Article
Treatment with epratuzumab produced clinically meaningful and sustained improvements in systemic lupus erythematosus.
Strand V, Petri M, Kalunian K, et al. Epratuzumab for patients with moderate to severe flaring SLE: health-related quality of life outcomes and corticosteroid use in the randomized controlled ALLEVIATE trials and extension study SL0006. Rheumatology. (2013) doi: 10.1093/rheumatology/ket378. First published online
Epratuzumab, a novel medication aimed at curbing B-cell activation, appears to produce sustained improvement in quality of life (QOL) while reducing the need for corticosteroids in patients with moderate to severe flaring systemic lupus erythematosus (SLE), according to pooled analysis of two international clinical trials.
The drug, a humanized monoclonal antibody designed to modulate proliferation and trafficking of B-cells, has shown therapeutic potential in previous studies.

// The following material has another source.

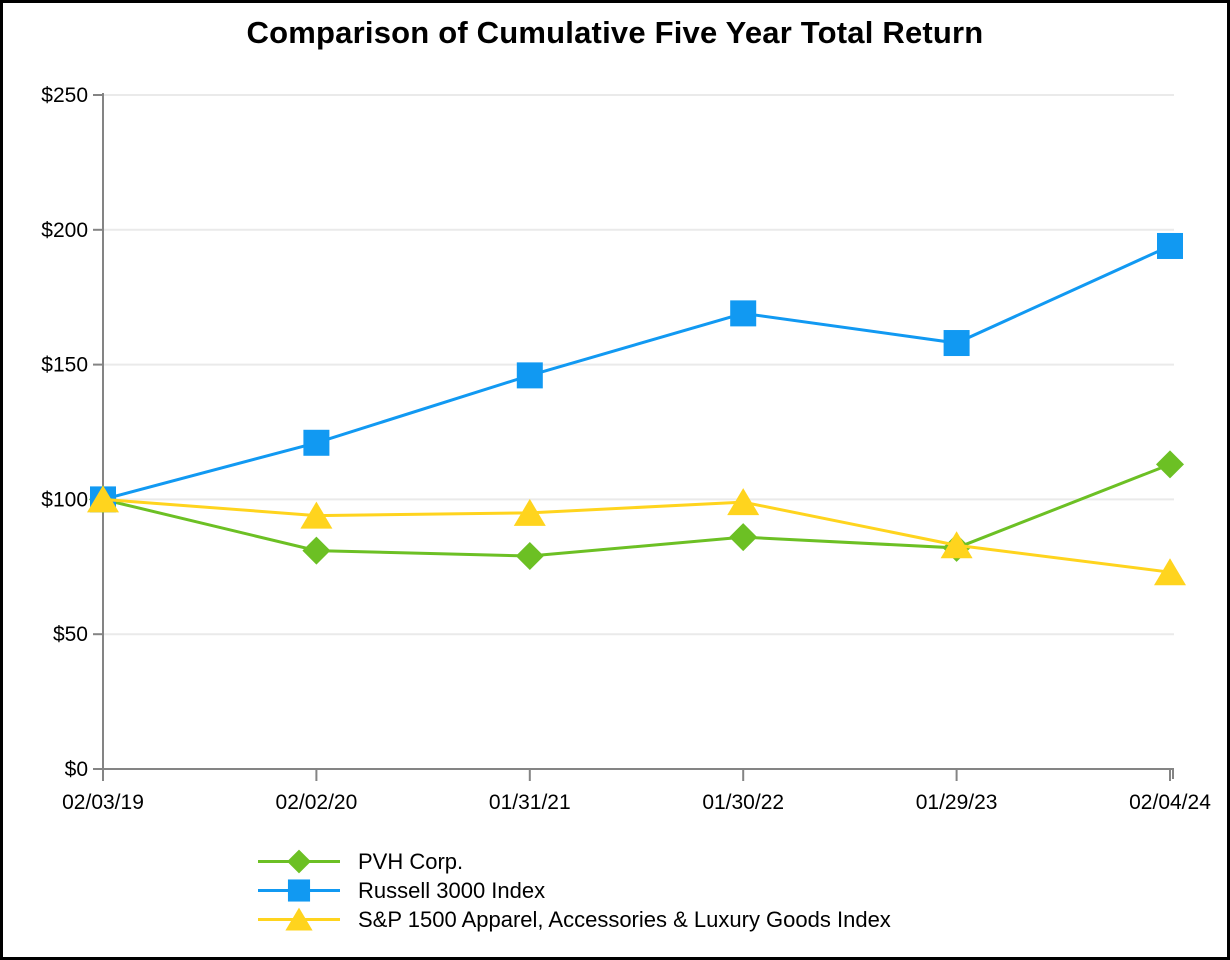  What do you see at coordinates (64, 432) in the screenshot?
I see `y-axis-labels: $0 $50 $100 $150 $200 $250` at bounding box center [64, 432].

A total of 90 SLE patients (mostly white women, median age 38) were enrolled in two randomized, placebo-controlled ALLEVIATE trials of epratuzumab. Both trials ended prematurely after about a year and a half due to interruptions in drug supply.
Epratuzumab yielded clinically meaningful and sustained improvements in physician and patient global assessments and health-related QOL compared with placebo at 12 weeks, and led to a reduction in corticosteroid dose by 24 weeks.
Data came from patients followed for at least six months who had received varying cycles of epratuzumab infusions. All the patients werealso on oral or IV steroids.
A group of 29 ALLEVIATE patients continued in a long-term safety extension study (SL0006), with interim analysis at a median of 120 weeks. Improvements were maintained for around two years.
Positive safety and efficacy data for epratuzumab in the ALLEVIATE trials were reported at the 2013 American College of Rheumatology meeting in San Diego. In addition, Dr. Strand and another team of coauthors reported similar improvements in health-related QOL among patients in the open-label extension of the smaller, shorter-term randomized trial called EMBLEM.